Each of the entries should be retyped precisely as it appears.

Supplied information —
=-=-=-=-=

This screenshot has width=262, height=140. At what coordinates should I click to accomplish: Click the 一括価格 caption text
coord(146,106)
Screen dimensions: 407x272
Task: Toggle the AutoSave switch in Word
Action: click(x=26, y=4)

=-=-=-=-=

Exercise result —
This screenshot has width=262, height=140. At what coordinates should I click to accomplish: Click the 一括価格 caption text
coord(146,106)
Screen dimensions: 407x272
Task: Toggle the AutoSave switch in Word
Action: click(x=26, y=4)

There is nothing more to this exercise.